Gucci, under creative director Alessandro Michele, has enjoyed an established relationship with Hollywood, referencing the land of fame and glamour not only with the slew of celebrities in attendance, but with its previous ventures as well. The designer has been fascinated by Hollywood and celebrities, tapping Jared Leto and now Miley for perfume ads, collaborating with Elton John on a capsule collection, making Harry Styles and Billie Eilish house mavericks, and so on. Moreover, previous Gucci showings have utilised iconic Hollywood landmarks such as the famed hotel Chateau Marmont and even the Hollywood cemetery.

Showing this time at the esteemed TLC Chinese Theatre on the Boulevard was no different, but here the theme ran deeper than the glitzy outfits; with each look being given a different character on the runway. ‘Celebrity’ permeated the group of individuals, but also informed Gucci’s actual designs, curated through the brand’s choice of garments and accessories. In part, this obsession manifested in each look on the runway referencing a character. “I love costume directors who create different personalities,” Michele said at the time, noting how their storytelling ability has influenced his creative process.

Gucci ©

The show opened with a cardigan sporting an oversized, turquoise fur collar, and the model adorned with silver cat-eye shadeads, clutching a bag à la the Queen of Hollywood herself, Paris Hilton. Subsequent early looks consisted of baby pink satin suits, paired with a glitzy tiara alongside hot pink gloves, oversized sunglasses and an immaculately tailored houndstooth suit. It gave prom king and queen wrapped into one look, almost destined to be snapped up by Harry Styles in the very near future.

As the prom night progressed, Michele played with texture to capture the essence of excess that comes hand-in-hand with the world of celebrity. A lavish fur coat was slung half-on a model’s shoulder, only partially covering the floor-length sequined gown underneath, and again held on by a hot pink silk glove. With the tiara still affixed, but this time at an angle, the impression was of the prom queen at the end of the night – leaving the venue, no longer immaculate, and (literally) making the street her catwalk.

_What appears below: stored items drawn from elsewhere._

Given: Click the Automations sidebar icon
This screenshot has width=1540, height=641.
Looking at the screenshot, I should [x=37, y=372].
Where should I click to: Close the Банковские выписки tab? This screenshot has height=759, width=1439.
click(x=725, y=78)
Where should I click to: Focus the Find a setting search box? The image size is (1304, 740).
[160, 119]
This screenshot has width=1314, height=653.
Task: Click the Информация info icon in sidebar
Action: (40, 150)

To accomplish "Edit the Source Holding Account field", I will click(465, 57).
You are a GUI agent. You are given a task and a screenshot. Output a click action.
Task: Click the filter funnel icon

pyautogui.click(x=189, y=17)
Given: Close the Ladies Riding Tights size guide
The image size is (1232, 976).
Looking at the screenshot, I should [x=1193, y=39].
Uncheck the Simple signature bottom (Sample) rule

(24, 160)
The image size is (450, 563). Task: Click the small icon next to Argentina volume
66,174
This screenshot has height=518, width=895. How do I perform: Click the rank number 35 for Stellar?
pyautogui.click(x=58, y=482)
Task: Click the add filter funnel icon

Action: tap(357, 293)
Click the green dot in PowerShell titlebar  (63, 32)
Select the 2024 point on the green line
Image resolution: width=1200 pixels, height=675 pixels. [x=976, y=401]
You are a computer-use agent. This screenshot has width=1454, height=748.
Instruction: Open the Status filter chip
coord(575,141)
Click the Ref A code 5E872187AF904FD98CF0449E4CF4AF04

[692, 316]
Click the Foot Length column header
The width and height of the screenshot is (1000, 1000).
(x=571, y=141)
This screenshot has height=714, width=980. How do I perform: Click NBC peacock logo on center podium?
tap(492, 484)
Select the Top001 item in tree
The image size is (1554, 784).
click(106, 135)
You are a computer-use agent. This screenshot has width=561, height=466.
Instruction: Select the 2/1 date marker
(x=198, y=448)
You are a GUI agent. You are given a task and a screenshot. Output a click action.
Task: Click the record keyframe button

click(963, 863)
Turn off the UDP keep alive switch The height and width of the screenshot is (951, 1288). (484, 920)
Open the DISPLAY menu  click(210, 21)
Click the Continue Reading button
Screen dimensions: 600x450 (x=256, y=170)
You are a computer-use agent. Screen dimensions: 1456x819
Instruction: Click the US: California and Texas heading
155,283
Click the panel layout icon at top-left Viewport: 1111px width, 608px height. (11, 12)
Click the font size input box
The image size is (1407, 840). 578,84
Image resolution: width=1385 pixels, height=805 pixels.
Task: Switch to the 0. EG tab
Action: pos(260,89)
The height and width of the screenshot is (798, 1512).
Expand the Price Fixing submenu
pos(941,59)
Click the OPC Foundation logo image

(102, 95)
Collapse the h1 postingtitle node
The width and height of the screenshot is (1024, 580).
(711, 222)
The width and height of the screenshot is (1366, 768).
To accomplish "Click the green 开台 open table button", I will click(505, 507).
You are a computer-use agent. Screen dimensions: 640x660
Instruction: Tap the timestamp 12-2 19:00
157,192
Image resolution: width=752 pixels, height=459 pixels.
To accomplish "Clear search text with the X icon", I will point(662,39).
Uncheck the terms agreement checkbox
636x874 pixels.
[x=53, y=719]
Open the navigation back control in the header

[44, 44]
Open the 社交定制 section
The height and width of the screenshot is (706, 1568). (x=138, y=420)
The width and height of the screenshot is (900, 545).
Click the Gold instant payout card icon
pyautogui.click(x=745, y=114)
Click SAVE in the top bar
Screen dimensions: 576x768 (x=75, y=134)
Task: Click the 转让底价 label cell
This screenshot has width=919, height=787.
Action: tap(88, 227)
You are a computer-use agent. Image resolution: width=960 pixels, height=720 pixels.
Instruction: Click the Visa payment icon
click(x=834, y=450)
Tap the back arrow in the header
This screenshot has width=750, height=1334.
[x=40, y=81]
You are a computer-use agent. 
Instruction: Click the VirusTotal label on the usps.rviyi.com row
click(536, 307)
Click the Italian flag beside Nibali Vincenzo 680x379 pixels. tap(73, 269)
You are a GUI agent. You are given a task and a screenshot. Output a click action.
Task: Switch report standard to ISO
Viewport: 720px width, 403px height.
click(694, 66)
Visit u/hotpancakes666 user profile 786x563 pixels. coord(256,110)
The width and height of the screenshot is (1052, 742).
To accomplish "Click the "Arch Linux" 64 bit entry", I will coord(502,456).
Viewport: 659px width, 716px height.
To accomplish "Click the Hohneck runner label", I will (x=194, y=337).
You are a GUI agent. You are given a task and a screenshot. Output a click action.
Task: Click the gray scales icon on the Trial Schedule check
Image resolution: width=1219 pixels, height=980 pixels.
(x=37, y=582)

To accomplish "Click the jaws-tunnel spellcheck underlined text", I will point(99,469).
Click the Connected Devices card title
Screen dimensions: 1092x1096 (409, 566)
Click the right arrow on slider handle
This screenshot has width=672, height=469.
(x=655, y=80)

In keeping with the themes of glamour and excess, there was no consistent colour palette: the collection was the antithesis of restricted. Mid-way through, a scarlett trailing tulle gowns created a larger than life silhouette, only to be followed by a nude mesh fitted slip, paired with turquoise mesh stockings. It was as if Michele was pushing the limits of excess and luxury in offering a traditionally glamorous gown, only to be snapped back to undergarments mere moments later.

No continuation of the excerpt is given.